The President's Cancer Panel

The President's Cancer Panel

George W. Sledge, MD, FASCO

Sep 23, 2010

Yesterday I had the opportunity to testify on ASCO's behalf at the President's Cancer Panel. The panel reports to the President on the National Cancer Program and holds public meetings on a quarterly basis to gather testimony. The meeting I spoke at was entitled "The Future of Cancer Research: Accelerating Scientific Innovation." My session was populated by representatives of the federal government, with speakers from the FDA, the NCI, CMMS (Medicare and Medicaid), HRSA (the Health Resources and Services Administration), the EPA, the VA, and the CDC (the alphabet soup of  public health agencies). As the only non-governmental official speaking in this session, I had the opportunity to provide the perspective of what one of the speakers called "the private sector" (apparently governmentese for "citizen"). We each gave talks, followed by a moderated discussion. (My postion paper on the clinical trials infrastructure is available online at ).

What interested me about the talks was how little they were about science, and how much about process. Government is mostly about process, of course, but the deeper issue recognized by all the panelists was the degree to which progress in our battle against cancer depends on process issues: the infrastructure supporting modern cancer research, health information technology, and the approval of and access to new therapeutic agents. In the talks, and in the discussion that followed, one heard over and over again the frustrations of our public health officers regarding the silo mentality that restricts progress to our shared goal of reducing cancer's toll. Despite the alphabet soup of agencies residing primarily within the same federal department (HHS), there is relatively little communication or joint planning on major cancer issues. The barriers are in part due to lack of communication, but in some cases are built into federal statutes and regulations. The inability of the FDA and the NCI to agree on acceptable trial endpoints, or the inability of the FDA to give Medicare a head's-up on impending drug approvals, are two examples among many that I could cite where silos limit efficiency.

I would emphasize that the panelists are dedicated public servants. Several of them (Jim Doroshow for the NCI, Lisa Richardson for the CDC, Michael Kelley for the VA, and Richard Pazdur for the FDA) are long-term ASCO members and our colleagues. All function under structural limitations limiting their freedom of action. But all are genuinely committed to improving cancer care and breaking down the silos.  

These process issues are of real interest to our Society and its members, and our Government Relations group works tirelessly to forward our views on them as they arise.

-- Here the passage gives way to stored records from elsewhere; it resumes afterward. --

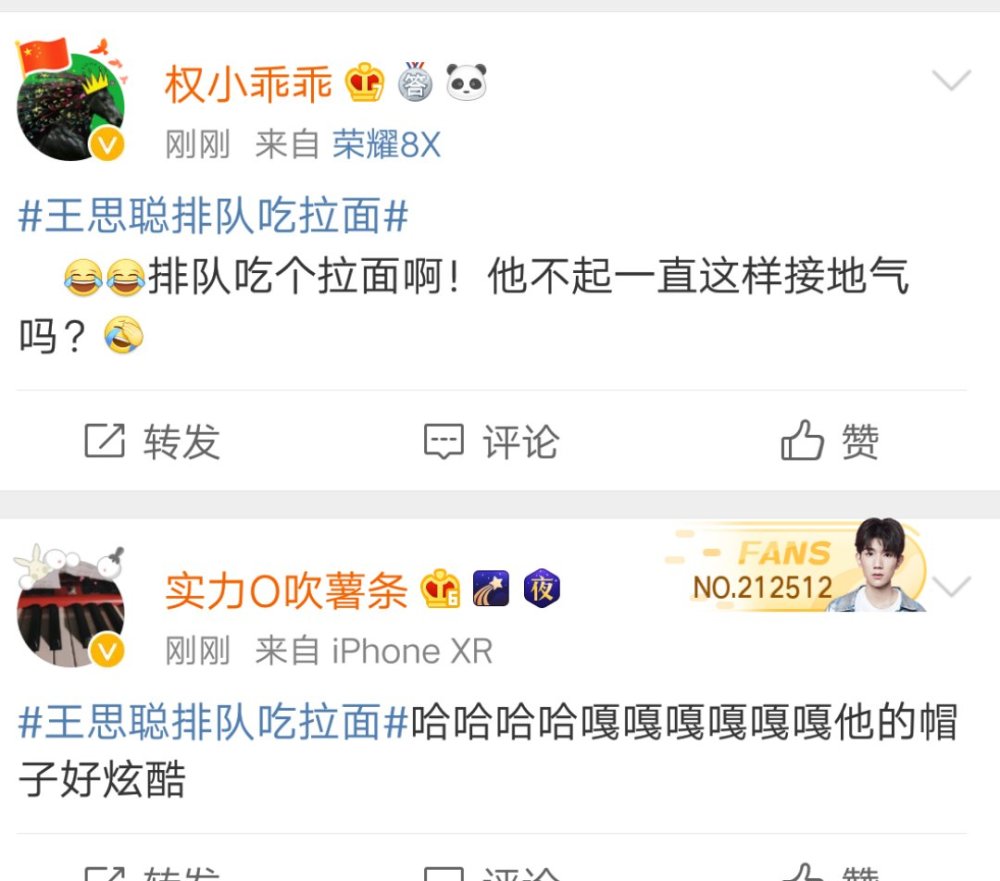Click the crown badge beside 实力O吹薯条
The height and width of the screenshot is (881, 1000).
pyautogui.click(x=440, y=588)
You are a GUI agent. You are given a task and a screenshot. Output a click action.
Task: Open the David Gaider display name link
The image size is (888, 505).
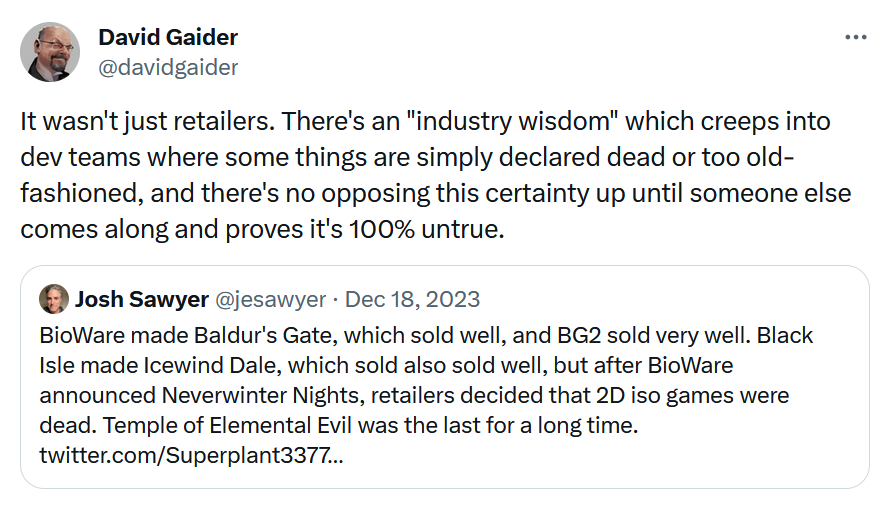(168, 38)

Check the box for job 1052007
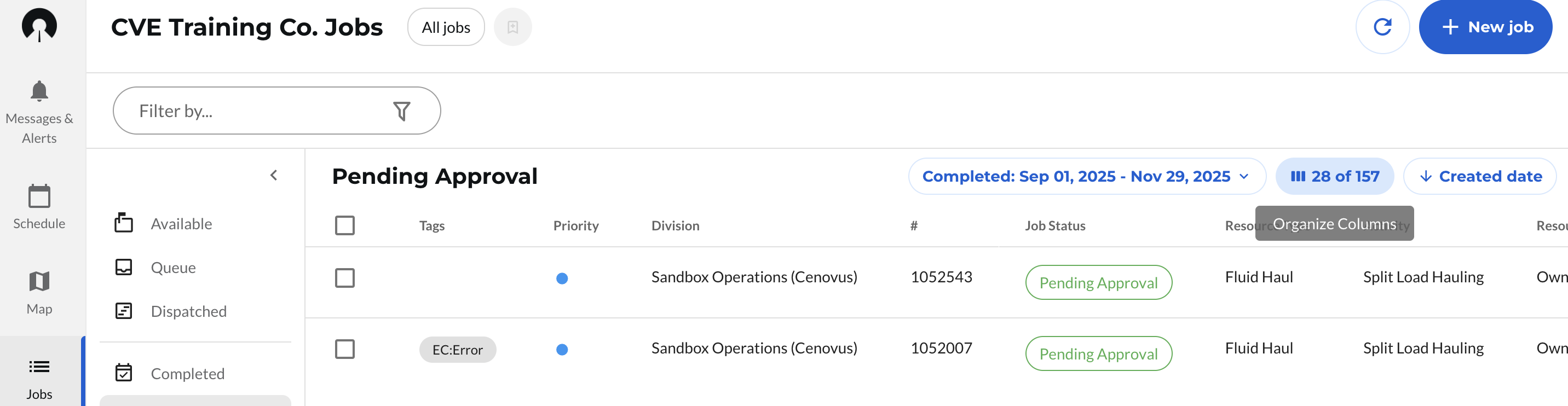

We believe that ASCO can play a useful role in informing and (in some cases) assisting government in its proper roles. For example, Dr. Kelley in his interesting presentation on the VA health care system (which has probably the most functional EHR system for a hospital system), mentioned that the VA used ASCO QOPI quality measures in evaluating cancer care. We are actively engaged in trying to support the development of health information technology in all its aspects--EHR, quality measures, electronic research records--and to ensure that these are interoperable, user-friendly, and (as far as possible) not burdensome. One of our society's visions of the future is that every cancer patient's experience will inform cancer research and (ultimately) effective therapy.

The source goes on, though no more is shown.